Page excerpt:
********************

To help trace back the evolution of color vision, Verrellis collaborator Perry turned to the endangered aye-aye, a primate representative of lemurs. These primates split from other groups including humans, apes, and monkeys more than sixty million years ago, and are thought to be in some ways representative of the early primates that lived at that time. We chose the aye-aye specifically because it has a very interesting behavior in that it is fully nocturnal, and so, it raises an obvious and straightforward question: If you are an animal that lives at night, do you need color vision"
In a simple case of use it or lose it, the prevailing theory suggested that nocturnal primates cannot use color vision to see, and so the genes that they have for color vision accumulated mutations and degraded over evolutionary time.
From a practical standpoint, studying color vision in the aye-aye proved to be a daunting endeavor. Since the aye-aye is an endangered species, obtaining DNA samples in the wild was not possible. The group turned to a few rare international research institutions and colleagues that have aye-ayes to obtain DNA samples for their study.

********************

Data supplied:
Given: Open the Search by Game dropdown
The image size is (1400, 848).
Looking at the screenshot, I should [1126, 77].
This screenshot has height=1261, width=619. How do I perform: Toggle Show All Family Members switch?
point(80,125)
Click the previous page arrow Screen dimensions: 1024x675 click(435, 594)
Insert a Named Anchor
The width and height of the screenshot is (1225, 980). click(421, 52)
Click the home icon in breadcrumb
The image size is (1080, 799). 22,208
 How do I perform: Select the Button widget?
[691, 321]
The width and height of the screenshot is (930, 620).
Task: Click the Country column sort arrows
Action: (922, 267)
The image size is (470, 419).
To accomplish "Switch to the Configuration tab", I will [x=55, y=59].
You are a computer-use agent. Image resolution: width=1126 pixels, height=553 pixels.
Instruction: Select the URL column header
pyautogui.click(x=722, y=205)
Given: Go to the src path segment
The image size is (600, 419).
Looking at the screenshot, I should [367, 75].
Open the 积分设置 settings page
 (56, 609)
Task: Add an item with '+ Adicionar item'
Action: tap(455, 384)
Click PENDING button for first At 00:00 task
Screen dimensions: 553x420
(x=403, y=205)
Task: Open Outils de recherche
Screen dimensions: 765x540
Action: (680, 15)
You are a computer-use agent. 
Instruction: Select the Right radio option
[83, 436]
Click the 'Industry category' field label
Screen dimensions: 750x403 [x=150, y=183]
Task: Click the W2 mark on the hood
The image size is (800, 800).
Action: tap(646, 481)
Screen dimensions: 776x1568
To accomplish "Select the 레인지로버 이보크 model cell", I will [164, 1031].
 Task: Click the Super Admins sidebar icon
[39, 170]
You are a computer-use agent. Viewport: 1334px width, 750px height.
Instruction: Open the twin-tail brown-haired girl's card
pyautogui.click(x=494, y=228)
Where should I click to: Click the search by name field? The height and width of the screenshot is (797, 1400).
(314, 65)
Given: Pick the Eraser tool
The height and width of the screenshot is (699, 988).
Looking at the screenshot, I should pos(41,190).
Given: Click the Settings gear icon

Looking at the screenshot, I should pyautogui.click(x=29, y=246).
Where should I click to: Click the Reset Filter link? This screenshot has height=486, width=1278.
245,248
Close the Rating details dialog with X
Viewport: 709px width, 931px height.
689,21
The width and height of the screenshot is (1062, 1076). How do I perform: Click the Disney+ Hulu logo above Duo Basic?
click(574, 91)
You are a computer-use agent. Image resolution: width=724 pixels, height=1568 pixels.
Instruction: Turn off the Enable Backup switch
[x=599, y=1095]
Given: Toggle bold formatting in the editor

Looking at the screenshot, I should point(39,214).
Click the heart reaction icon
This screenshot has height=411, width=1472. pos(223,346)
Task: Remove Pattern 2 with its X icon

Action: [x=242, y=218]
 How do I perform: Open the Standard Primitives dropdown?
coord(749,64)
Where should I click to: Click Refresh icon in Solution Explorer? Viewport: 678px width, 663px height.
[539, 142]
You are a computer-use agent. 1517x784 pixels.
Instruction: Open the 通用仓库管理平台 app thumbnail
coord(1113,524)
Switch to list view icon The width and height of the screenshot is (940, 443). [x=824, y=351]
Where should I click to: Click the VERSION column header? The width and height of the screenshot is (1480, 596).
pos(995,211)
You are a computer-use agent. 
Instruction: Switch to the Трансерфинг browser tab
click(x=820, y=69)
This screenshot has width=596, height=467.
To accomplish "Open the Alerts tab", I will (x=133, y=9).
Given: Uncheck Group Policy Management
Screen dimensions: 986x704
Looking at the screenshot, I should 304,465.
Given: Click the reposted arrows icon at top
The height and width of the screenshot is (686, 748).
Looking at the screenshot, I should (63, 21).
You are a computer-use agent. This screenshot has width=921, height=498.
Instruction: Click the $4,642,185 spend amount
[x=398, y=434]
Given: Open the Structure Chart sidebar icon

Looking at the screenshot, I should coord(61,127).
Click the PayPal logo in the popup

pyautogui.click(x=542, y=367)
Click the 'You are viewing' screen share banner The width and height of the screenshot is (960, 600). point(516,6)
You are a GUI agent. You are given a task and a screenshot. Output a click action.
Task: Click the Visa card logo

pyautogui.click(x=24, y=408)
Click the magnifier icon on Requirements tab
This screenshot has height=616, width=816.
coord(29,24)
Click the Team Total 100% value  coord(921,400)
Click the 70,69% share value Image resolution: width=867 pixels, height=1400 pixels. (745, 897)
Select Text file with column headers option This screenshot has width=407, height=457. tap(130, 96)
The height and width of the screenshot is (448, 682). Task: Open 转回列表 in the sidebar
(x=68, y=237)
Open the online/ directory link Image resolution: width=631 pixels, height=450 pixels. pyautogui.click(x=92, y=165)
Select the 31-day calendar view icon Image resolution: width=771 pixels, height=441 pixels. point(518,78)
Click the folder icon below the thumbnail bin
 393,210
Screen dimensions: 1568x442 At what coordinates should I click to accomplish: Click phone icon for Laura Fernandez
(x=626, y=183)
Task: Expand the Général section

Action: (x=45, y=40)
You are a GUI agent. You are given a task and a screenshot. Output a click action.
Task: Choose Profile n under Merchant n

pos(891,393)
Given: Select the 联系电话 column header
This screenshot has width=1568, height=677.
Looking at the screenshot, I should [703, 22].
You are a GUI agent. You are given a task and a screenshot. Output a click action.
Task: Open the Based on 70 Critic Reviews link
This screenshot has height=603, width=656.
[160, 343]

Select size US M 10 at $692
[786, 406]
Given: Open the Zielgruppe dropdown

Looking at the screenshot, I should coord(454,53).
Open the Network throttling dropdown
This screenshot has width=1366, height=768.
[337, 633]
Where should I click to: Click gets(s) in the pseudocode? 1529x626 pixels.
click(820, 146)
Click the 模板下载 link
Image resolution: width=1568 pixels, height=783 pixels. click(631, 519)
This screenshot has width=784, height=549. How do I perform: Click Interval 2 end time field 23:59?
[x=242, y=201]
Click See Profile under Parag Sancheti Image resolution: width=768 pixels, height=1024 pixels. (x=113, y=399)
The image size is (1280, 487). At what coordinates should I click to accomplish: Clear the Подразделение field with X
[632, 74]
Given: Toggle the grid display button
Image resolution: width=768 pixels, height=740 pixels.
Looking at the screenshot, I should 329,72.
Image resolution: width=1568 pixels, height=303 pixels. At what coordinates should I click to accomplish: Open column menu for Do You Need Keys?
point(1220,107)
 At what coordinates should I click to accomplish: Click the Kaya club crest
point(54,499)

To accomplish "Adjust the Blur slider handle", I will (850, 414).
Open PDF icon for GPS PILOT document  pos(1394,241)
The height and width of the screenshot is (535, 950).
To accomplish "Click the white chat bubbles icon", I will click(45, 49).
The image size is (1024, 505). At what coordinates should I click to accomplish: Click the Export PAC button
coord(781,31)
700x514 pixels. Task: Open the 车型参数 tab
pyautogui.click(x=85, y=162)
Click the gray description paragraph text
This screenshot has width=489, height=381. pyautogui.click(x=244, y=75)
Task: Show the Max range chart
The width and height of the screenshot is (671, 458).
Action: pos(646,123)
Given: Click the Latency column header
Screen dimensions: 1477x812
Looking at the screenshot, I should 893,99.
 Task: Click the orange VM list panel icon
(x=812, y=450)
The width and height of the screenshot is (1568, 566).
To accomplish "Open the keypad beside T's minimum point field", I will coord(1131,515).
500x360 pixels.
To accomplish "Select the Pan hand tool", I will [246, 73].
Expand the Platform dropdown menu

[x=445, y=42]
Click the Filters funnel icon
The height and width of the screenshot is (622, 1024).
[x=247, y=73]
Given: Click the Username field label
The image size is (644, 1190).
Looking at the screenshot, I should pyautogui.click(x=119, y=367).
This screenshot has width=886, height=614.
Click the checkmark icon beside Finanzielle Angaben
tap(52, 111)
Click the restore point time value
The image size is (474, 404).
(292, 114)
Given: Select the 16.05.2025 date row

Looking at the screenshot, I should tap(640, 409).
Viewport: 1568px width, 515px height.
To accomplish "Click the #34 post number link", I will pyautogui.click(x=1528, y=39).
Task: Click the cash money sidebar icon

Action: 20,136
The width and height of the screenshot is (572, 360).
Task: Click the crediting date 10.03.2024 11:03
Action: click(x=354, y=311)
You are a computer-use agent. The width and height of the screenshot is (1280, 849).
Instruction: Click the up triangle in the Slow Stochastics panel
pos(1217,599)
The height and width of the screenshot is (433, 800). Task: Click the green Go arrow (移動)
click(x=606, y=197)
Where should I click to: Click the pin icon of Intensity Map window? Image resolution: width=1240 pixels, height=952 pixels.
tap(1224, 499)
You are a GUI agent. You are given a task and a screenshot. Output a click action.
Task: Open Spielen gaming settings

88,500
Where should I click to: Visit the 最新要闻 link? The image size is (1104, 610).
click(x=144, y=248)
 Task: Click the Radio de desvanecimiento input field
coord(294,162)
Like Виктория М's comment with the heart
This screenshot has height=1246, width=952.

********************

Action item A:
Answer these questions from the passage on aye-aye color vision, one answer per line, each marked like its question.
(i) How long ago did the aye-aye's group split from humans, apes, and monkeys?
(ii) According to the prevailing theory, what happened over evolutionary time to the color vision genes of nocturnal primates?
(iii) Why was it not possible to obtain DNA samples from aye-ayes in the wild?
Action item B:
Write out the aye-aye passage from "From a practical" to "for their study.", substituting "tissue samples" for "DNA samples".
Action item C:
For each statement, say whether it agrees with the passage on aye-aye color vision. Answer yes or no, and quote the words of the passage that decide it.
(i) The aye-aye is fully nocturnal.
(ii) The researchers collected DNA samples from aye-ayes in the wild.
(iii) Aye-ayes split from humans, apes, and monkeys less than sixty million years ago.

Exercise solution A:
(i) More than sixty million years ago.
(ii) They accumulated mutations and degraded.
(iii) Because the aye-aye is an endangered species.

Exercise solution B:
From a practical standpoint, studying color vision in the aye-aye proved to be a daunting endeavor. Since the aye-aye is an endangered species, obtaining tissue samples in the wild was not possible. The group turned to a few rare international research institutions and colleagues that have aye-ayes to obtain tissue samples for their study.

Exercise solution C:
(i) Yes: "it is fully nocturnal"
(ii) No: "obtaining DNA samples in the wild was not possible"
(iii) No: "more than sixty million years ago"